The strong Markov property is based on the same concept except that the time, say $T$, that the present refers to is a random quantity with some special properties.

$T$ is called stopping time and it is a random variable taking values in $\{0,1,2,\ldots\}$ such that any value $T=n$ can be determined completely by the values of the chain, $X_0,X_1,\ldots ,X_n$, up to time $n$.

A very simple example is when you throw a coin and you want to stop when you reach $T=n$ heads. $T=n$ is completely determined by the values of the sequence of the previous tosses. Of course, $T$ is random.
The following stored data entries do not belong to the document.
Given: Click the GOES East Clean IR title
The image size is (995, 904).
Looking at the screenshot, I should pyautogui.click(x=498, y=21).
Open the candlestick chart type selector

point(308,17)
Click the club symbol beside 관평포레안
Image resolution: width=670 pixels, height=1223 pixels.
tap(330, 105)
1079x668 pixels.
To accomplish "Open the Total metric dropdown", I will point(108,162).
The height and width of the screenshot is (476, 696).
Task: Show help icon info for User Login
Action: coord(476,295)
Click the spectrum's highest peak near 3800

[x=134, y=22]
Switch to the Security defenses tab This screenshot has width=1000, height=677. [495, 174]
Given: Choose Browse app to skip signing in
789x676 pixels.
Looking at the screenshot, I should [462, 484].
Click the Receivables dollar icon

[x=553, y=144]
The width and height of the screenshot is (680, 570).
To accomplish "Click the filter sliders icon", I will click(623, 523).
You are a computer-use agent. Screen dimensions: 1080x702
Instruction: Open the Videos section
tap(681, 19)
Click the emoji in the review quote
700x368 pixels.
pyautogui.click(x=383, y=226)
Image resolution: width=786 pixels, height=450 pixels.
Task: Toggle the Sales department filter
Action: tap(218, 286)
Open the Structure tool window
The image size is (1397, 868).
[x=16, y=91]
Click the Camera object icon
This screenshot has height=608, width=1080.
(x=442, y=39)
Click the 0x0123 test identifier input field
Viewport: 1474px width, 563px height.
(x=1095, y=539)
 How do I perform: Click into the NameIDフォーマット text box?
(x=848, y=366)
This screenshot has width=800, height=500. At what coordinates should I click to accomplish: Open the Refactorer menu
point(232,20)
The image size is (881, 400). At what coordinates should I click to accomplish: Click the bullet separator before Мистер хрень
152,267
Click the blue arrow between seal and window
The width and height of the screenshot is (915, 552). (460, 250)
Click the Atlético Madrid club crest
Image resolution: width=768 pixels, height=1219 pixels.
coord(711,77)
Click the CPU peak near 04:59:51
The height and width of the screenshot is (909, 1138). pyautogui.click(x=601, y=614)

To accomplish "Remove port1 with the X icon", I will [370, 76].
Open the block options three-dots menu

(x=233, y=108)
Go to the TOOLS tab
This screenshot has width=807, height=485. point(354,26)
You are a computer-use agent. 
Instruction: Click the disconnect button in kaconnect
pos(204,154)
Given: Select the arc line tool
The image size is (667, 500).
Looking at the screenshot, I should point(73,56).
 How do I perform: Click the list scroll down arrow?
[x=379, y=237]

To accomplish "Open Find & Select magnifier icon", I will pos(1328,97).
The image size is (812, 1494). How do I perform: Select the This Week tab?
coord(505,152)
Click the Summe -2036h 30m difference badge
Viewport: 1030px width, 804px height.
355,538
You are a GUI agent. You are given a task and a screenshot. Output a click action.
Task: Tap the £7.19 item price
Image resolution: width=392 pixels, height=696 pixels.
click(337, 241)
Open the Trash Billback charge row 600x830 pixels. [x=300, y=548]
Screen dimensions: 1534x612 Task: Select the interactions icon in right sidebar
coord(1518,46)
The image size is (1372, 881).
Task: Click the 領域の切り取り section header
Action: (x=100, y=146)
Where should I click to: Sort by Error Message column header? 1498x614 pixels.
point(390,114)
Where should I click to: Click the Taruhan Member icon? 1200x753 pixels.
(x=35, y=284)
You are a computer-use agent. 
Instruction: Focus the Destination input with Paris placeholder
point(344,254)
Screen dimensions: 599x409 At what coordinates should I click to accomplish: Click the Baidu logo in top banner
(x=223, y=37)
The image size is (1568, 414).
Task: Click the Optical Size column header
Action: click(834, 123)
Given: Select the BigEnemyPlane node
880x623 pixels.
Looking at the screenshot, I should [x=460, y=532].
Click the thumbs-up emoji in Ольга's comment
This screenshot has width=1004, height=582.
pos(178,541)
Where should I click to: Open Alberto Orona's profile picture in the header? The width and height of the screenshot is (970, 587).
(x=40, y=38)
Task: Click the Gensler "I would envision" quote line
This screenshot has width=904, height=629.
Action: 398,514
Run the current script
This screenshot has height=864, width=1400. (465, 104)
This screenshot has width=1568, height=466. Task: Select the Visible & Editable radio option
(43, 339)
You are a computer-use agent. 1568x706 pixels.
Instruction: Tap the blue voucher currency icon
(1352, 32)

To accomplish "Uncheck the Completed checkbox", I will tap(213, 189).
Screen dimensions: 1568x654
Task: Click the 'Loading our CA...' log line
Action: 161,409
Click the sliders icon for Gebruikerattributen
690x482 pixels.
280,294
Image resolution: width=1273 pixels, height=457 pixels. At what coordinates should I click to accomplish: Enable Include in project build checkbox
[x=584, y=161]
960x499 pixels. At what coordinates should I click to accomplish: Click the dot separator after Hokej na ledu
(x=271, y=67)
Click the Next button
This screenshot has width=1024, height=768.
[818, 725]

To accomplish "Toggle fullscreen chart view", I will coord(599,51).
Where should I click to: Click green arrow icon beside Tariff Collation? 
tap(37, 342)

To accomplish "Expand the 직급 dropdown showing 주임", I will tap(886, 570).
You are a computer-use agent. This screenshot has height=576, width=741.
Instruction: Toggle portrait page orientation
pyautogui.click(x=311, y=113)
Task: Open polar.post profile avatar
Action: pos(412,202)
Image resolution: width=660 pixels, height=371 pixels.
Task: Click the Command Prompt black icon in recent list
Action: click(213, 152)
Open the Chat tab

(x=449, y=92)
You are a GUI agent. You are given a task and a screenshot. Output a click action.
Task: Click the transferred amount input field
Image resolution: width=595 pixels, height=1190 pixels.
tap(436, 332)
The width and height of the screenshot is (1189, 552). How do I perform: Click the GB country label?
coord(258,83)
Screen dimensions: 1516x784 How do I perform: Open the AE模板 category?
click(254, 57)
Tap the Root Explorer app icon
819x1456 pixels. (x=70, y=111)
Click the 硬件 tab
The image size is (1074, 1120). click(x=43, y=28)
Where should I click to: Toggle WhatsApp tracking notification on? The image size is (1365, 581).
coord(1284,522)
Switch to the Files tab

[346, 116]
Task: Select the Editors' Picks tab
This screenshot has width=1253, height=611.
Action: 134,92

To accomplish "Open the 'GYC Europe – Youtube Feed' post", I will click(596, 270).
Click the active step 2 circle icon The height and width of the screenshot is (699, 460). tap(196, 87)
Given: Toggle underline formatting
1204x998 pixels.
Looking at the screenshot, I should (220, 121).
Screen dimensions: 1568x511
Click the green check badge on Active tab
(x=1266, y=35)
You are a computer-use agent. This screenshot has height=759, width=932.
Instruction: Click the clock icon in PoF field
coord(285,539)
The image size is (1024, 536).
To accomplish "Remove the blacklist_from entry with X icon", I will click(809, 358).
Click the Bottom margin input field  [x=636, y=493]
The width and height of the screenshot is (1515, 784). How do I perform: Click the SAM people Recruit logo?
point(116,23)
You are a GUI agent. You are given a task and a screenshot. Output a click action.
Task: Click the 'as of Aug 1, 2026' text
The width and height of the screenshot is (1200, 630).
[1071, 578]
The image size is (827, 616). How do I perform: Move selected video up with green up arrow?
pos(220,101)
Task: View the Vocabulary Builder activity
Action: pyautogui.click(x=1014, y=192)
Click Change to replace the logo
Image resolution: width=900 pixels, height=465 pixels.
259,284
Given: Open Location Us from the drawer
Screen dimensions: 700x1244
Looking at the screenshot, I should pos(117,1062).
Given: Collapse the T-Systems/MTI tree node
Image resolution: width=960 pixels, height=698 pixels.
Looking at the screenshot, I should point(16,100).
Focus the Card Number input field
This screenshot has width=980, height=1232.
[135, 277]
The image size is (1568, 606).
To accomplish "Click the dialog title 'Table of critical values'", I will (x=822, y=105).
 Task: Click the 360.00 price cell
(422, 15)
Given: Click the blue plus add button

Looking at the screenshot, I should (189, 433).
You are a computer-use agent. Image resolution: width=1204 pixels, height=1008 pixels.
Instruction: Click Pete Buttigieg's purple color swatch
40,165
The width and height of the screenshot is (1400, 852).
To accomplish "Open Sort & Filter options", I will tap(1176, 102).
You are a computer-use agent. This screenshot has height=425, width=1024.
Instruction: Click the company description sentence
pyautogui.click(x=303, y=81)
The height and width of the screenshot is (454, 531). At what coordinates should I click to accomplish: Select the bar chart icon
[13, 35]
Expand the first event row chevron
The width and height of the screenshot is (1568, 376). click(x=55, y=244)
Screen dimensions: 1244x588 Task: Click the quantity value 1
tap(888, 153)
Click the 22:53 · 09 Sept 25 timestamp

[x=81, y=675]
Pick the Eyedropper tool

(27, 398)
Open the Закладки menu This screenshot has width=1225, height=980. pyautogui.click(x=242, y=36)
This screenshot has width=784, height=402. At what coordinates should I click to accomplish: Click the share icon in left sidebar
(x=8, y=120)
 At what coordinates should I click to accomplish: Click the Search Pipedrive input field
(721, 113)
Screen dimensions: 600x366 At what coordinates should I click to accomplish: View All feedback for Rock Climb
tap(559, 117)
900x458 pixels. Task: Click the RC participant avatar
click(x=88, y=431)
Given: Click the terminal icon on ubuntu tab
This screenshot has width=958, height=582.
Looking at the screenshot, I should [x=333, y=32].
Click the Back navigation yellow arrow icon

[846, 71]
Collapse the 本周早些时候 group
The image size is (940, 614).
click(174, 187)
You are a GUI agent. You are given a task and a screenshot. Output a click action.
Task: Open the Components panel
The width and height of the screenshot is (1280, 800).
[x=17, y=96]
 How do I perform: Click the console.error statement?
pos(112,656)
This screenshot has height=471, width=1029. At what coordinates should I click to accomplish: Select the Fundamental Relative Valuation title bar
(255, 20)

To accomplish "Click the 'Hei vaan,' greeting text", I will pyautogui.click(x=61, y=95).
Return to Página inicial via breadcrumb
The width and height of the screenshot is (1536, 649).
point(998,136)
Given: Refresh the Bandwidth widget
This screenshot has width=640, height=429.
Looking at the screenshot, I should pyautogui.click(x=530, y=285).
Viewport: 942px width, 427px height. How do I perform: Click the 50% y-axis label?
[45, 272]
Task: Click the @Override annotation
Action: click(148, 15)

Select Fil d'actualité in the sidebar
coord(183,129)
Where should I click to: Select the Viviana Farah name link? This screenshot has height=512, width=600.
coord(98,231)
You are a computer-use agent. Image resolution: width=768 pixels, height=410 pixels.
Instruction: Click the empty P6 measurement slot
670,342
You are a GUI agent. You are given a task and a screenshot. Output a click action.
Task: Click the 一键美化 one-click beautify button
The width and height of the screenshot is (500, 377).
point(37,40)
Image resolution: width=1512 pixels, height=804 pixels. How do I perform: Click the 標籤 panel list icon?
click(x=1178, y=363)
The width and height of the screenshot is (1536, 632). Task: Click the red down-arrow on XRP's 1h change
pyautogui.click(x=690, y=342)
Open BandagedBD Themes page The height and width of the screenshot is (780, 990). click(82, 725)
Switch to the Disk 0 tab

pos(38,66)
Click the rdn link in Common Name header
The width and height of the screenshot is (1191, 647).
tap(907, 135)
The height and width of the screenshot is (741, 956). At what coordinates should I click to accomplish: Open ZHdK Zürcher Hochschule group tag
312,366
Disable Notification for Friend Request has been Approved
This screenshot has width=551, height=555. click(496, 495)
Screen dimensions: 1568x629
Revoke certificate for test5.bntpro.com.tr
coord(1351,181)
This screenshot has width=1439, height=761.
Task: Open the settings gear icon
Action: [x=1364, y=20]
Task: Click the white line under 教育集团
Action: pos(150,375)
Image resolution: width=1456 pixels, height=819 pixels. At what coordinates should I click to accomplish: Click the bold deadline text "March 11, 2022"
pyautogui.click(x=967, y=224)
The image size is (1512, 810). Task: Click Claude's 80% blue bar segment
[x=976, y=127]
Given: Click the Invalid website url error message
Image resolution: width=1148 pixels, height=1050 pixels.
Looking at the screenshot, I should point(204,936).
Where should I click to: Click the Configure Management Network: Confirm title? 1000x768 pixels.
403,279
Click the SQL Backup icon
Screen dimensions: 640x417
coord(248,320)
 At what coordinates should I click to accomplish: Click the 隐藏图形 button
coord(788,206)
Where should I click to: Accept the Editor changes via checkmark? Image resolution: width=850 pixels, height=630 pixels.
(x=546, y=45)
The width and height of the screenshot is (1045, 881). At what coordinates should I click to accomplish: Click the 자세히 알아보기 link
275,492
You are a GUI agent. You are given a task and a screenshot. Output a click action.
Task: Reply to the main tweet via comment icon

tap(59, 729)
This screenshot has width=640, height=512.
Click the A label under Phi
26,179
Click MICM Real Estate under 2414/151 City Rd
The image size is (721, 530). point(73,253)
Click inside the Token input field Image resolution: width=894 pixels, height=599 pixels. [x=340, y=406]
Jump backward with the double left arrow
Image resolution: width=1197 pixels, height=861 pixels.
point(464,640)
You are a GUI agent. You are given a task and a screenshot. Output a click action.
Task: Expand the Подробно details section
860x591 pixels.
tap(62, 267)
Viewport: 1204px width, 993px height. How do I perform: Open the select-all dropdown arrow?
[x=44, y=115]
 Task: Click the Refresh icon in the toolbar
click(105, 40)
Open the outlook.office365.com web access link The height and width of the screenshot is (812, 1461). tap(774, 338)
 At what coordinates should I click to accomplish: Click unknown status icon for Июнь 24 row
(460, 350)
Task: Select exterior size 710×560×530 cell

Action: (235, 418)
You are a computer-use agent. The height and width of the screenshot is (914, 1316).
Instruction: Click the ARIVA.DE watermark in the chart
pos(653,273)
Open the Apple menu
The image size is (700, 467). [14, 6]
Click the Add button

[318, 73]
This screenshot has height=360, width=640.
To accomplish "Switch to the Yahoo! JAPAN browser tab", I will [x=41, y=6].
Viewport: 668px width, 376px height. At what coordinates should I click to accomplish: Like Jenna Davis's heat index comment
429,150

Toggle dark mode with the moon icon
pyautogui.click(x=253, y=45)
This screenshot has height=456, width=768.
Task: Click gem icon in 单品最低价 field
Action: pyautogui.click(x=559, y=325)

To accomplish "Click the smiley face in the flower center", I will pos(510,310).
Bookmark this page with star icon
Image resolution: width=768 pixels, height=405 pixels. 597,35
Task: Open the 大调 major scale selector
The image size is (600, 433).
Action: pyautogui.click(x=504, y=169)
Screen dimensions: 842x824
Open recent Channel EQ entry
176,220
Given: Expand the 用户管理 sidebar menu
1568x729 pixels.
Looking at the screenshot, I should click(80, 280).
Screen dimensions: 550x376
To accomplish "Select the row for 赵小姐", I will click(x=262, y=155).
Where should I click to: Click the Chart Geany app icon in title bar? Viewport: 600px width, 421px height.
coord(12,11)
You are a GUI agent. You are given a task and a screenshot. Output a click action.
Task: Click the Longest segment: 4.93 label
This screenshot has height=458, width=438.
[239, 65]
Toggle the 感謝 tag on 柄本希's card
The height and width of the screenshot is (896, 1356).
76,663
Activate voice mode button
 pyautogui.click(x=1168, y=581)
The strong Markov property goes as follows. If $T$ is a stopping time, for $m\geq 1$

$$P(X_{T+m}=j\mid X_k=x_k,\;0\leq k <T;\;X_T=i)=P(X_{T+m}=j\mid X_T=i)$$

So conditionally on $X_T=i$ the chain again discards whatever happened previously to time $T$.

In order to determine the(unconditional) probabilistic behaviour of a(homogeneous) Markov chain at time $n$ one needs to know the one step transition matrix and the marginal behaviour of $X$ at a previous time point, call it $t=0$ without loss of generality. ie one should know $P(X_1=j\mid X_0=i)$ and $P(X_0)$.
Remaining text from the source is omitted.